LES FONDEMENTS de nos jugements moraux dépendraient en grande partie de notre capacité émotionnelle. Une étude américaine indique, en effet, que, privés de toute émotion, nos choix face à un dilemme moral ne seraient plus guidés que par une vision utilitaire de la situation.
Koenigs et coll. sont arrivés à cette conclusion en étudiant des patients présentant des lésions du cortex préfrontal ventromédian (Cpvm). Diverses données ont permis d'établir que le Cpvm est impliqué dans la production des émotions. Les patients chez lesquels cette région corticale est lésée montrent une difficulté à ressentir des émotions, en particulier celles d'ordre social, associées à la notion de moralité, telles que la compassion, la honte ou la culpabilité. Ces patients ont, en outre, des difficultés à réguler leurs sensations de colère et à gérer les frustrations. En revanche, leur intelligence, leur capacité à raisonner et leur connaissance des normes sociales et morales sont normales.
Koenigs et coll. ont présenté à six de ces patients cinquante scénarios au cours desquels ils devaient affronter un dilemme moral.

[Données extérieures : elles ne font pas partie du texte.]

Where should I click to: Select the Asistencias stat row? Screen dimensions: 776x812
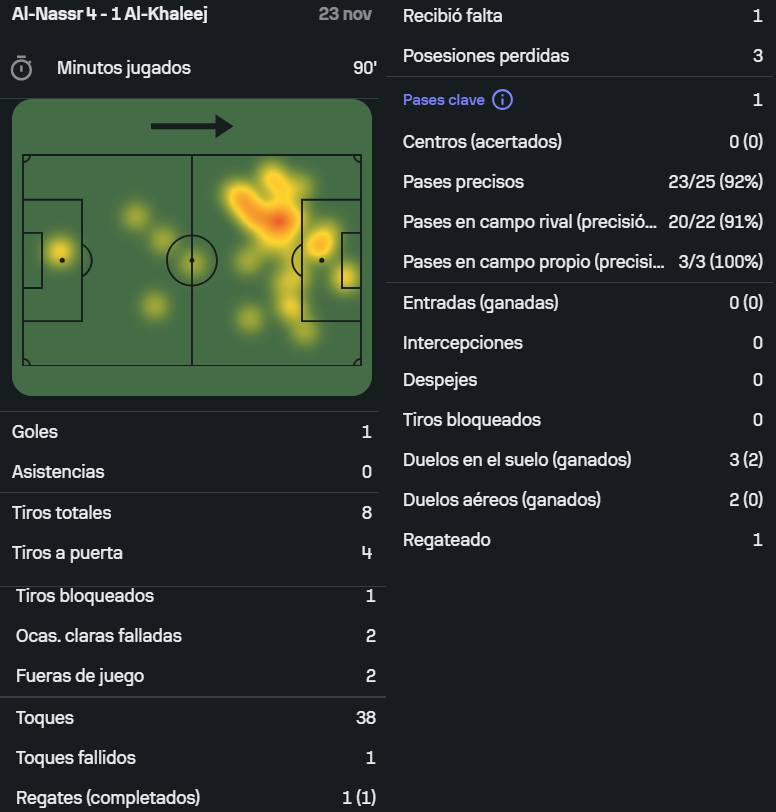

Par exemple : «Vous connaissez une personne atteinte du sida qui a l'intention d'en contaminer d'autres. Vous n'avez que deux possibilité d'action: la laisser faire ou la tuer. Que faites-vous ?» ou «Votre voiture fonce à vive allure. Ses freins ne marchent plus. Vous n'avez que deux possibilités: foncer dans un véhicule qui contient cinq personnes ou dévier la trajectoire de la voiture et renverser un piéton sur le trottoir?» A l'issue de chacun de ces scénarios, le patient interrogé devait choisir entre sacrifier une personne pour en sauver plusieurs autres, ou sauver cette personne, quitte à en sacrifier d'autres. Les choix des patients présentant des lésions du Cpvm ont été comparés à ceux des patients atteints d'autres types de lésions corticales (n = 12), ainsi qu'à ceux de témoins sains (n = 12).
Il était plus ou moins facile de trancher.
Les scénarios proposés faisaient appel à des degrés d'implication personnelle plus ou moins élevés. Ils présentaient en outre des situations sur lesquelles il était plus ou moins facile de trancher. Il est apparu que les réactions des patients montrant des lésions du Cpvm diffèrent de celles des autres sujets lorsque la résolution du problème nécessite une implication personnelle forte et suscite des réponses conflictuelles dans les population témoins. A ce genre de dilemme, les patients atteints de lésion du Cpvm répondent presque systématiquement par une décision « utilitaire », qui consiste à sacrifier une personne pour en sauver d'autres. Cette solution est choisie, même si le sacrifice de cette personne exige une implication personnelle (comme tuer de ses propres mains la personne à sacrifier), intolérable pour la majorité des témoins.
Pour Koenigs et coll., ce résultat indique que les processus nécessaires à l'établissement des jugements moraux reposent sur la participation des zones cérébrales impliquées dans la production des émotions. L'absence d'émotion conduit à la production de jugements purement utilitaires qui ne laissent aucune place à la morale personnelle.
Koenigs M et coll. « Nature », édition en ligne avancée.